A small news item from last week did not get enough attention. It is an item that is crucial to the national economic health but largely ignored by those running for national office. It seems the national debt blew past $19.5 trillion with a blink of the eye. This is after it broke the $19 trillion mark on January 29, just a bit more than 7 month ago.
It is almost hard to believe the total debt was $10.63 trillion when Mr. Obama took office. So, that means it has almost doubled during his painful time in office. The Congressional Budget Office earlier had reported the debt-to-GDP ratio would match levels by the end of the current fiscal year not achieved since 1950. A real CEO would have been fired for such fiscal mismanagement.

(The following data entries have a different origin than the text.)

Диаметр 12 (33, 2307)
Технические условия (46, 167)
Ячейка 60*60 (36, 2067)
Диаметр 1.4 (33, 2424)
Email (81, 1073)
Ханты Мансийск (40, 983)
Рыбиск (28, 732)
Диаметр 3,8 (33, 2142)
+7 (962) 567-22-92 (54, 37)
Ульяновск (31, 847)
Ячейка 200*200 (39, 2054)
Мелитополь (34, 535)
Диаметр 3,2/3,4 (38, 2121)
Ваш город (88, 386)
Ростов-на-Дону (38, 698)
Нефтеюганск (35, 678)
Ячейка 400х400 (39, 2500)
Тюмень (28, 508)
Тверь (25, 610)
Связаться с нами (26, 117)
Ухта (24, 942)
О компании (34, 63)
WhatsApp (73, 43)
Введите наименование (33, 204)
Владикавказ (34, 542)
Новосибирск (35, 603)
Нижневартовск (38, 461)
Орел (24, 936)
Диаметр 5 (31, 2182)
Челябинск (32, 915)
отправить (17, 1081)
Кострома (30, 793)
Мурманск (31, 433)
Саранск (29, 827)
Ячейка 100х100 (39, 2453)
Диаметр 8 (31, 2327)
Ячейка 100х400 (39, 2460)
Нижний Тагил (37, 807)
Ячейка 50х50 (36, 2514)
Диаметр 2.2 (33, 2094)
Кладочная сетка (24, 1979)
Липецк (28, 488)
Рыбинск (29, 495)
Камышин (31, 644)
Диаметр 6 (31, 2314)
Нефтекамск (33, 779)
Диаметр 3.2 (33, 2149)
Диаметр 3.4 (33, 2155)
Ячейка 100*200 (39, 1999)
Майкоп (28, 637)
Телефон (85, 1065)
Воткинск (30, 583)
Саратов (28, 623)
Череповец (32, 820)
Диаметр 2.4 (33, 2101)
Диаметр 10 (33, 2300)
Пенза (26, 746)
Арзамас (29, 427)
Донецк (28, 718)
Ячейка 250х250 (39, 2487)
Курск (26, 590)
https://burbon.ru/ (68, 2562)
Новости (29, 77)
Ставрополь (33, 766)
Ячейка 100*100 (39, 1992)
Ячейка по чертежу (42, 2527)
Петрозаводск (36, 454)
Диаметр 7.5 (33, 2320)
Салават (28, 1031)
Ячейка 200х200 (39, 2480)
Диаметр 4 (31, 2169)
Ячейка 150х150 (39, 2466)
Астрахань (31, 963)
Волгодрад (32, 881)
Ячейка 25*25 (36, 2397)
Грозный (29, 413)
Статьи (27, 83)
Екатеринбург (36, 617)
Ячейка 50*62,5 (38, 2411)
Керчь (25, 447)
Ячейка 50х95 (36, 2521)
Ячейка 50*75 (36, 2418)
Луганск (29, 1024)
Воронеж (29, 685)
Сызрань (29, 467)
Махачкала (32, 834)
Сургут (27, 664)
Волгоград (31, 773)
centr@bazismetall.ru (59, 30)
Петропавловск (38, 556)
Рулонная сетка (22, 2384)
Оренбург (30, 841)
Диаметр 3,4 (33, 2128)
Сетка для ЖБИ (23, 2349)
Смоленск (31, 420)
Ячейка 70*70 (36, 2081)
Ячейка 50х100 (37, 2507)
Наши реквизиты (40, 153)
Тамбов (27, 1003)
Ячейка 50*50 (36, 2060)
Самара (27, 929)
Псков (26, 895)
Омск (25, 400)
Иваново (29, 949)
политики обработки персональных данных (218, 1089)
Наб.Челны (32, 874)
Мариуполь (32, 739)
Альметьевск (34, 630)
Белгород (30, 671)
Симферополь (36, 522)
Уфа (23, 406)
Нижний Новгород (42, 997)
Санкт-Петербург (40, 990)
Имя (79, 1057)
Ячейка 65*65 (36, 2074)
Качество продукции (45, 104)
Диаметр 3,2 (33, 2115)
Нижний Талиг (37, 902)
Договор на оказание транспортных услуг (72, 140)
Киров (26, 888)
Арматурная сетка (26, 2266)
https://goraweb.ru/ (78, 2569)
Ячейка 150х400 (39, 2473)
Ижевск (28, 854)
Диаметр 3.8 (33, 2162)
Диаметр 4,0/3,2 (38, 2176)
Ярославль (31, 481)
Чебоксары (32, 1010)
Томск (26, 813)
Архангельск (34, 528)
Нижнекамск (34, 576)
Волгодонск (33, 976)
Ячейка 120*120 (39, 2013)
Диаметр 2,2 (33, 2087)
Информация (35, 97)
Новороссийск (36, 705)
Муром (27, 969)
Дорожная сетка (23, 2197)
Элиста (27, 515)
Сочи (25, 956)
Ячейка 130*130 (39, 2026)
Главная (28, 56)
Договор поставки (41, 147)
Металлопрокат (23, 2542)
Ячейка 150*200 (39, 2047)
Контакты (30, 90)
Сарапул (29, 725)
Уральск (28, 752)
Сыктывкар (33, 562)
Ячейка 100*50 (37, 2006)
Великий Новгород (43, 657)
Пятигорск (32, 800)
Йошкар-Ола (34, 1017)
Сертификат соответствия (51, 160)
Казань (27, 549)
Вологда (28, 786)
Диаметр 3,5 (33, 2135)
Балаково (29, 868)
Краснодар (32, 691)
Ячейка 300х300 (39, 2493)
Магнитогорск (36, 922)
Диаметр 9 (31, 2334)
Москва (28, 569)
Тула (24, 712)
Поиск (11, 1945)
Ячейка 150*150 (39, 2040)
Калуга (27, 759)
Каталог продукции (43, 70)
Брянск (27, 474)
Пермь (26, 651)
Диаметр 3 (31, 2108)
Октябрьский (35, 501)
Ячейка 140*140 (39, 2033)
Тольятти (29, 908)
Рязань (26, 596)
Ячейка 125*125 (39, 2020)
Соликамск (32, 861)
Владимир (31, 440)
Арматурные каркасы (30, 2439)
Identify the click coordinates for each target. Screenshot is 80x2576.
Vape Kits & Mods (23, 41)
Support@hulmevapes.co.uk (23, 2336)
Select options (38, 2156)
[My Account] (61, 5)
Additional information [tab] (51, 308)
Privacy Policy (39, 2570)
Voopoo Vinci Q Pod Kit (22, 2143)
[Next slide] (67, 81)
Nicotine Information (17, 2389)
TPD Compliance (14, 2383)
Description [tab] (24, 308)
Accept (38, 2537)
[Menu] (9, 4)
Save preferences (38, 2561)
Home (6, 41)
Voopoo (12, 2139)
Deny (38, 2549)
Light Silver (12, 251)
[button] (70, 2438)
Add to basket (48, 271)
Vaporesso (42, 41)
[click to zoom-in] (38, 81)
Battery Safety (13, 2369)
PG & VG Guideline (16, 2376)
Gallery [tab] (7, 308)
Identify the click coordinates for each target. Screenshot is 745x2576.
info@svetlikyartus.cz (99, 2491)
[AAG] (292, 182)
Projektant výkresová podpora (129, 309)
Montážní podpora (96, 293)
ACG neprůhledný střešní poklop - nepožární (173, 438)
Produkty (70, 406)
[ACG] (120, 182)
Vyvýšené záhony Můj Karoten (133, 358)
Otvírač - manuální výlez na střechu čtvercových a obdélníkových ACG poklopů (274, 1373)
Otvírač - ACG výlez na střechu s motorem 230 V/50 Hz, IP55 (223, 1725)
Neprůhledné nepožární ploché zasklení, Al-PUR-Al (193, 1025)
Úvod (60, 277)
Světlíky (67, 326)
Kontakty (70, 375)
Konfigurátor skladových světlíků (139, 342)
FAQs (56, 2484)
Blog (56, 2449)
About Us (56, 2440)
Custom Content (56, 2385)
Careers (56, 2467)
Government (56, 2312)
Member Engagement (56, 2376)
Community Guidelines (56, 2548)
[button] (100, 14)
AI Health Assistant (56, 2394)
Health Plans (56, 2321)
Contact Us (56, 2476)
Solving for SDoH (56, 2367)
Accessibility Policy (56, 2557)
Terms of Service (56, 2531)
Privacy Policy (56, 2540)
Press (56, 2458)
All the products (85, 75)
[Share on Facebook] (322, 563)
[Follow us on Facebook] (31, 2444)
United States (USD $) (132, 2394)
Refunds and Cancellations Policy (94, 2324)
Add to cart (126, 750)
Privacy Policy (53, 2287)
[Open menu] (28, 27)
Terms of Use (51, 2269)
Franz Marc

While declining in overall magnitude in the last few years, the annual deficits are expected to balloon again in the coming years, a not unexpected result. Under the Administration of Mr. Obama deficits exceeded $1 trillion a year on multiple occasions and only recently they hovered around $500 billion a year. A reduction to $500 billion is nothing to boast about. The total national debt when Obama mercifully leaves office in January is expected to approach $20 trillion.
With interest rates expected to rise, the cost to the government (which means us) just to service the debt to pay interest will dramatically increase, this increasing the deficit more.
Mr. Obama has left a burdensome legacy. A lover of big government, high taxes, and income transfers, he has will be leaving a legacy for others to suffer through. The Congress also deserves some of the blame. Failure to incrementally work something out on long-term entitlement spending and then changing the 2011 long term spending limit has contributed to the red ink.
There is no good news here and eventually circumstances will force the matter and it will not be pleasant.